Can you rewrite the passage of the cafe remote-work article below that opens with "I'm seated at" and closes with "just the remedy.", putting "Facebook" in place of "Instagram"?
[begin Page extract]
A recent survey by the International Workplace Group found almost 50 per cent of Australian employees work remotely for at least half of the week, while more than two-thirds work at least one day a week outside the office. And a lot of them are finding a spot in a cafe near you.
Alex Piris, who owns and runs Farrer's Fox and Bow and Manolo's in Phillip, with his wife Nicole, welcomes remote workers in his cafes but is happy to give them a nudge if they outstay their welcome.
"Both our cafes have been mini offices to many folk over the past few years," he says.
"On any given day all you'll see are laptops spread out amongst the tables. I tend to think I'd rather have a cafe full of people on their computers than an empty shop. And people attract people."
He says most of his regular "office workers" are usually pretty good at moving on if big groups come in or tables are needed.
"There's a bit of mutual respect that takes place," he says. And that extends to buying something, a coffee at least, but "pay for a meal and that table's yours".
He says he's always curious as to what people are up to.
"One of our regulars at Fox and Bow works for Apple as an app developer, another at Manolo's will usually order three to four pots of English Breakfast while working on his online poker game.
"But mostly they keep to themselves. Who knows what they're really up to? To be honest, it's none of my business. Pots of tea, Spanish eggs, that's my business."
Highroad in Dickson is a remote worker's dream location. There are power points everywhere, good Wi-Fi, different seating options and a team who is happy for you to practically move in.
"We love it when the place is full," says manager Lauren Greig. "We seat 140 so it's a busy day when we have to ask the workers to move on. Most of them know our busy times and respect that."
It's a Tuesday morning and there are several meetings going on. Small groups gathered around a laptop and papers, others on their own, headphones in, typing away.
Greig is working the room, chatting to regulars, wiping tables, making sure everyone feels at home.
I'm seated at a large communal bench in the middle of the restaurant.
Two men to my left are discussing, of all things, the design of The Canberra Times and our new ownership. Across from me a young man is reading 7 Habits of Highly Effective People. Another woman is scrolling through Instagram while she waits for her takeaway coffee.
If we're worried about remote workers being socially isolated, perhaps "coffices" are just the remedy.
[end Page extract]
[begin Dataset content]
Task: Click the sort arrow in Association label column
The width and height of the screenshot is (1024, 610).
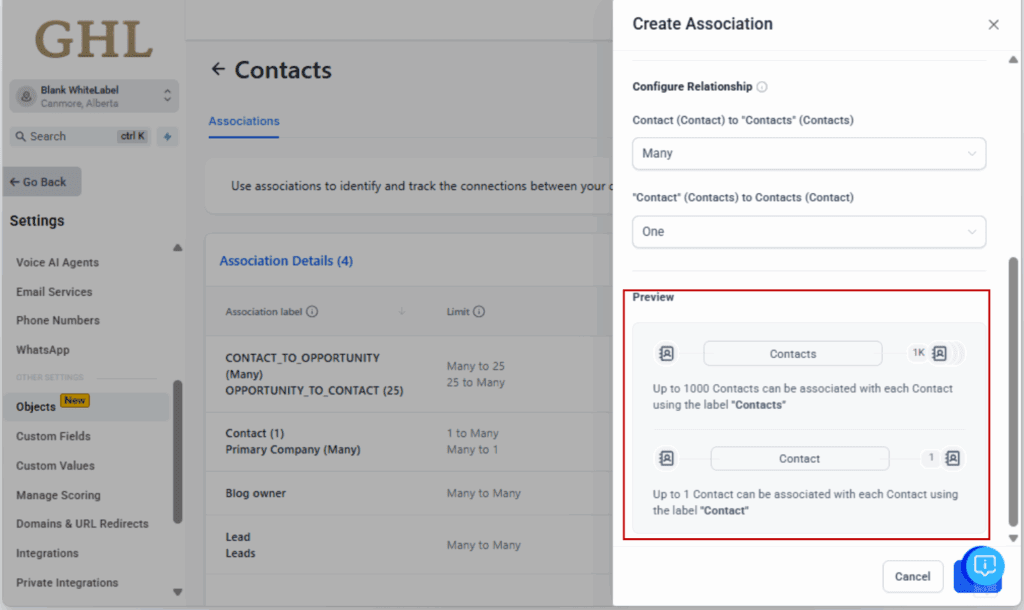Action: 402,312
[end Dataset content]
→ **Solved exercise**
I'm seated at a large communal bench in the middle of the restaurant.
Two men to my left are discussing, of all things, the design of The Canberra Times and our new ownership. Across from me a young man is reading 7 Habits of Highly Effective People. Another woman is scrolling through Facebook while she waits for her takeaway coffee.
If we're worried about remote workers being socially isolated, perhaps "coffices" are just the remedy.